The Burning Platform – Every Summer we are approached by the sons of neighbors, or their mothers, asking if we have work on the farm. For some it is curiosity, for others a desire to earn a few dollars doing something other than sitting around playing video games. Sometimes they work out, others times they don’t, but we almost always give them a shot if we are asked and in some cases it becomes an annual ritual that ends when they go off to college.As a practice I send the off to the chicken coop with a pitchfork and a wheelbarrow and after a brief period of instruction leave them to clean it out. If they return the next day we’ve got a keeper and we move on to other tasks, if not we save each other a lot of time and frustration. I ran into one of them recently, a young man now, who once drove hundreds of cedar fence posts with a sledge hammer for us the first year we began our life in this place and he lit up with a huge smile when he saw me and rushed over to shake my hand.

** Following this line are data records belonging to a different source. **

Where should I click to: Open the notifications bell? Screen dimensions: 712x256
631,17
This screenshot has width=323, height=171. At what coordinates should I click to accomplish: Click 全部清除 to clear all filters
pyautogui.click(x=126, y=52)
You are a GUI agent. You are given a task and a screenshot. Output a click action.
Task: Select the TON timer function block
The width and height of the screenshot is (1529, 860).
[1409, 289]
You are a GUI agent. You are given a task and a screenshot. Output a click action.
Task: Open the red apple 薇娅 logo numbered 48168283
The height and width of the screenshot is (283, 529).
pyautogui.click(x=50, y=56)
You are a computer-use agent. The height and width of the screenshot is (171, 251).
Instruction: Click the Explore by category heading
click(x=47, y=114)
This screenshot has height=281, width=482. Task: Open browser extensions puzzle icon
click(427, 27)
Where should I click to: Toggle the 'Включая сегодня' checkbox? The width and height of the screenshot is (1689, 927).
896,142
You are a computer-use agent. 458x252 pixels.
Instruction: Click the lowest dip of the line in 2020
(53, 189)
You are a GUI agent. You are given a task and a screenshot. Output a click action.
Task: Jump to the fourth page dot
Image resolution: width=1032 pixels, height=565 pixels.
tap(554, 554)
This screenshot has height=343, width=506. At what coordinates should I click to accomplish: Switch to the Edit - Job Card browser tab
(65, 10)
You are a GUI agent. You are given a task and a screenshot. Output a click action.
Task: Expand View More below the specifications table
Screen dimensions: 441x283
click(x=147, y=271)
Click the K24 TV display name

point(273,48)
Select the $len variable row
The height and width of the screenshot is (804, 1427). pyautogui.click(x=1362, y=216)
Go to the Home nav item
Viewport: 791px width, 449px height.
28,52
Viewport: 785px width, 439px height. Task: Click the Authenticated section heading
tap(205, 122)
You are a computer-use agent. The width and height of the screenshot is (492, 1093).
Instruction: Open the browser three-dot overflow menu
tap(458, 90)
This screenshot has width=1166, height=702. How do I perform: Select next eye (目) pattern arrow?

He had just graduated from college and was back home to watch his younger sister graduate from high school with the same class as our son. He said that he had been meaning to stop up and visit and that he had wanted to tell us that the day he spent on our farm were some of the best days of his life, that he finally understood how important the time he had spent with us had been for him and how he would always think fondly of the hours he spent working on our farm. I don’t know if someone could have given me a better compliment and I was proud to know that whatever he did in his life he would have the memory of having done a good job for someone who appreciated his efforts.
Over the course of my lifetime several truths have revealed themselves to me not through intentional seeking, but rather by the constant and repeated proofs of their validity. Certain behaviors net specific results, again and again without fail. Some of these outcomes are negative, others clearly on the positive side and it always the underlying purpose of the initial actions that guarantee the desired- or undesired- resolution. Living a self sufficient life- as far as that is possible in this day and age- requires the maximization of every hour spent, every calorie expended, every dollar invested. You learn to make do, repair and re-purpose, save and store up, do with what you have or do without. While there is often time to enjoy the beauty around you and to suck in all the sights and sounds and smells of life itself, it is often done with a tool in hand.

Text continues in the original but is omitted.